Proprio per quest’ambito sono presenti riferimenti molto toccanti. Il primo di essi va chiaramente al cugino Fredo Santana venuto a mancare nel gennaio 2017 per problemi cardiovascolari dovuti alla dipendenza da codeina. Altro ricordo va Big Glo, un cugino ucciso a colpi di pistola nell’aprile 2014. Inoltre viene anche celebrato Capo, rapper membro della Glo Gang ucciso nel luglio 2015 in una sparatoria in macchina, la cosiddetta “drive-by shooting”. Ain’t Gonna Happen ripercorre tutte queste tristi vicende e viene inoltre impreziosita dall’abilità al pianoforte di Zaytoven.

“Fredo left me here

You know it’s been Cap or die […]

I see big Glo in the big sky”

Altro pezzo decisamente degno di nota è l’unico estratto del disco pubblicato come anticipazione del progetto: il brano Spy Kid che, assieme al pezzo con Pump, è la vera hit del disco. Questo brano si rivela molto interessante alla luce dei dissapori avuti con 6ix9ine, il rapper newyorkese ormai alla ribalta su giornali e magazine per essersi rivelato uno “snitch”, uno spione appunto. Il brano è in realtà una diss generico verso tutti gli “infami” e il riferimento specifico a Tekashi potrebbe essere la barra del ritornello “I spy a fake ass bubble Moncler” dato che il chiacchierato ragazzo di Brooklyn compare in un video sul suo profilo Instagram proprio con quella giacca.

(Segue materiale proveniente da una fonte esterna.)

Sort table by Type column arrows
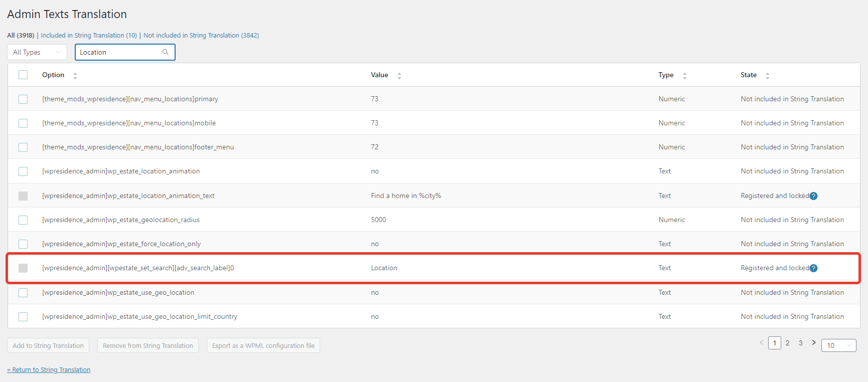[x=685, y=76]

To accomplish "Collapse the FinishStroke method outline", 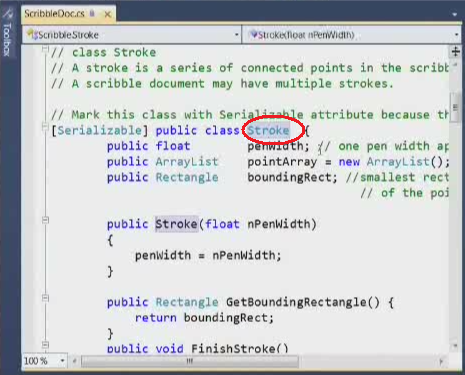I will [x=45, y=345].
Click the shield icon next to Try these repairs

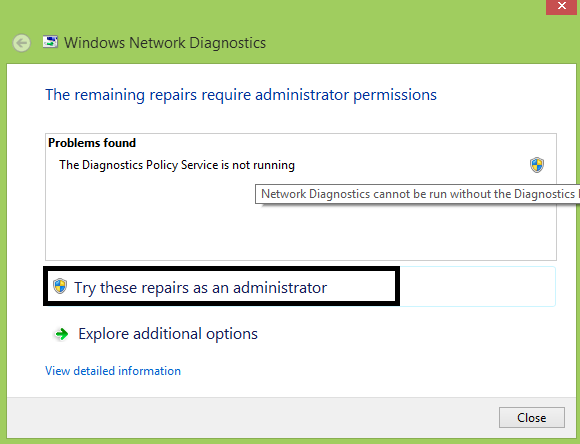(x=60, y=286)
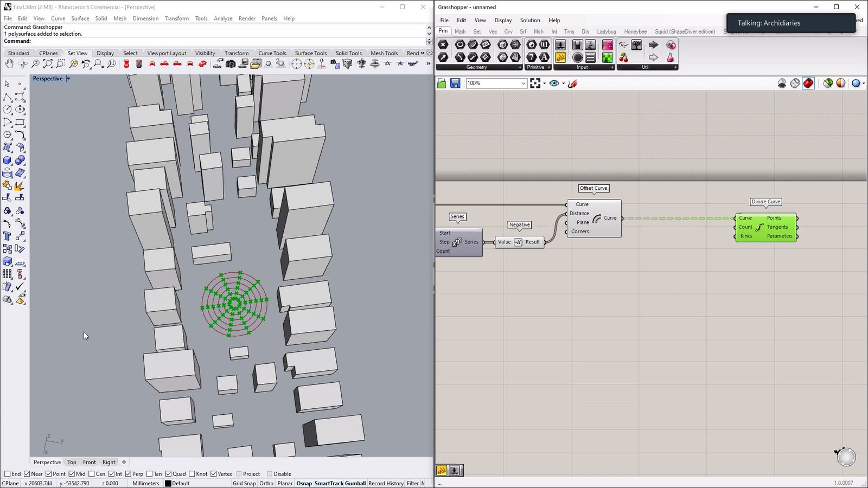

Degni di menzione sono anche i brani conclusivi del progetto Posse, Sneeze e What Can I Say. Si tratta nello specifico di tre pezzi in pieno stile Sosa dal punto di vista lirico in cui il re di Chicago da sfoggio di un variegato arsenale di flow.

Con GloToven finalmente si ritrova un Cozart in buona forma, non ancora ai probabilmente irraggiungibili livelli del suo prime ma sicuramente in ascesa dopo diversi progetti dimenticabili e altri abbastanza validi. Questo capitolo è ampiamente promosso ma lancia come al solito più di una nube sul futuro dettate dalla rinomata incostanza di Chief Keef. Il disco porta inevitabilmente a chiedersi se si ha di fronte il preludio di una nuova fase ascendente della sua carriera o l’ennesimo caso isolato.

Certo è che da un artista che a diciassette anni compare in un disco di Kanye West e incassa pure i complimenti di Lou Reed è lecito aspettarsi sempre qualcosa di più che un esito così raramente positivo di fronte alla grande mole di materiale pubblicato. Per ora ci si può godere il risultato di questa notevole collaborazione fra Keef e Zaythoven, esito che mette nero su bianco il fatto che quando Cozart viene affiancato da un produttore di rilievo il livello dei suoi lavori sale notevolmente. Che sia questa la strada giusta su cui proseguire?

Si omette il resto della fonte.